Consegna 1 ->
Rispondi a queste domande sul testo fornito sulla Resistenza imperiese:
(a) Che cosa arriva ogni giorno?
(b) In quale comune si trova la frazione S. Lazzaro?
(c) Di quale linea gli ignoti tagliarono il filo il 9?

Testo fornito ->
- - - - - - -

Nessuno va; anzi, ogni giorno arrivano nuove reclute.
Giovanni Strato, Storia della Resistenza Imperiese (I^ zona Liguria) - Vol. I. La Resistenza nella provincia di Imperia dalle origini a metà giugno 1944, Editrice Liguria, Savona, 1976, ristampa del 2005 a cura dell'Istituto Storico della Resistenza e dell'Età Contemporanea di Imperia

Nella settimana testè decorsa l'attività dei ribelli nel territorio di questa provincia è stata particolarmente intensa.
Il 9 corrente, in ora imprecisata, in località campestre prossima alla frazione S. Lazzaro del Comune di Chiusavecchia, ignoti tagliavano il filo della linea telefonica militare tedesca, interrompendo le comunicazioni, a scopo di sabotaggio.

- - - - - - -

Record mostrati ->

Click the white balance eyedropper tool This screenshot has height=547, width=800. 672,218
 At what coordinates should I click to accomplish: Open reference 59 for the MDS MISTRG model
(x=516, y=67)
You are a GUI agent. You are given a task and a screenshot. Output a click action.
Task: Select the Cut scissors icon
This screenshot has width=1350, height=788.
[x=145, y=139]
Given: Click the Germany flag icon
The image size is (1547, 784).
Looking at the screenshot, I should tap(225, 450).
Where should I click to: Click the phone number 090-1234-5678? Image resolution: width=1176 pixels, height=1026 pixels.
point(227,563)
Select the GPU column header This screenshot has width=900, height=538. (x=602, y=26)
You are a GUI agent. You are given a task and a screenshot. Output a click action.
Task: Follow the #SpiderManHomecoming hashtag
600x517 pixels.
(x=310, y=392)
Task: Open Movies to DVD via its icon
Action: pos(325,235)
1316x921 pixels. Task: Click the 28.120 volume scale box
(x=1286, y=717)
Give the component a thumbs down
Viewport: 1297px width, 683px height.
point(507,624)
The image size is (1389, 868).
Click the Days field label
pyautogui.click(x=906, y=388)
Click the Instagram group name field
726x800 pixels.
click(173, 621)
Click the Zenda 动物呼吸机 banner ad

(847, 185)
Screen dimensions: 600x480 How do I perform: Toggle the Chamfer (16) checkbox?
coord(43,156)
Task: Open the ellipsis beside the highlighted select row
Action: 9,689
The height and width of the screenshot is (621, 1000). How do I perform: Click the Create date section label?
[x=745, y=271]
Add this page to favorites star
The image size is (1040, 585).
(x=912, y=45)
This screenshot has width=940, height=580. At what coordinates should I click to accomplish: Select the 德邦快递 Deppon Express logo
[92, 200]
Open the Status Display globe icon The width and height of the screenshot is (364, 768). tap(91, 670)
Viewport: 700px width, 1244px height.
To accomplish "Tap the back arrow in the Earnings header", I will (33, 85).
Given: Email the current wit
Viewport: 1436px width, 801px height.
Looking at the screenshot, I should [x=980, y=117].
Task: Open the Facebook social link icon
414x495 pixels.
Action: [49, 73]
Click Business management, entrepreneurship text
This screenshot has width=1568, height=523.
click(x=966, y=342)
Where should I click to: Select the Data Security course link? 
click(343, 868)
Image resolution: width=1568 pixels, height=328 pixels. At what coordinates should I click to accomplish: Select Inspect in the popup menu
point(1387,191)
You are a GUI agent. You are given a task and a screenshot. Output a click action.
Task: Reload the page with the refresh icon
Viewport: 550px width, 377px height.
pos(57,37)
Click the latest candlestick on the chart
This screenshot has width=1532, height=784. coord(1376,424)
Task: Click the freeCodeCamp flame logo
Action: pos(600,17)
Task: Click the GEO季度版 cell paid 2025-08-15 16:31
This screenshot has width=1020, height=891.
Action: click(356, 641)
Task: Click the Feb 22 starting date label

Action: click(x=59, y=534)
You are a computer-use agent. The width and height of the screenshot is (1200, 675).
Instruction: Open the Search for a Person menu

- - - - - - -

Consegna 2 -> Trasforma in una tabella Markdown i record dalla riga con "Add this page to favorites star" alla riga con "point(1387,191)", entrambe comprese, saltando le righe vuote. Usa le colonne Numero, per il numero progressivo, e Riga, per il testo della riga.

Risposta completa 1 ->
(a) Nuove reclute.
(b) Nel Comune di Chiusavecchia.
(c) Della linea telefonica militare tedesca.

Risposta completa 2 ->
| Numero | Riga |
|---|---|
| 1 | Add this page to favorites star |
| 2 | The image size is (1040, 585). |
| 3 | (x=912, y=45) |
| 4 | This screenshot has width=940, height=580. At what coordinates should I click to accomplish: Select the 德邦快递 Deppon Express logo |
| 5 | [92, 200] |
| 6 | Open the Status Display globe icon The width and height of the screenshot is (364, 768). tap(91, 670) |
| 7 | Viewport: 700px width, 1244px height. |
| 8 | To accomplish "Tap the back arrow in the Earnings header", I will (33, 85). |
| 9 | Given: Email the current wit |
| 10 | Viewport: 1436px width, 801px height. |
| 11 | Looking at the screenshot, I should [x=980, y=117]. |
| 12 | Task: Open the Facebook social link icon |
| 13 | 414x495 pixels. |
| 14 | Action: [49, 73] |
| 15 | Click Business management, entrepreneurship text |
| 16 | This screenshot has width=1568, height=523. |
| 17 | click(x=966, y=342) |
| 18 | Where should I click to: Select the Data Security course link?  |
| 19 | click(343, 868) |
| 20 | Image resolution: width=1568 pixels, height=328 pixels. At what coordinates should I click to accomplish: Select Inspect in the popup menu |
| 21 | point(1387,191) |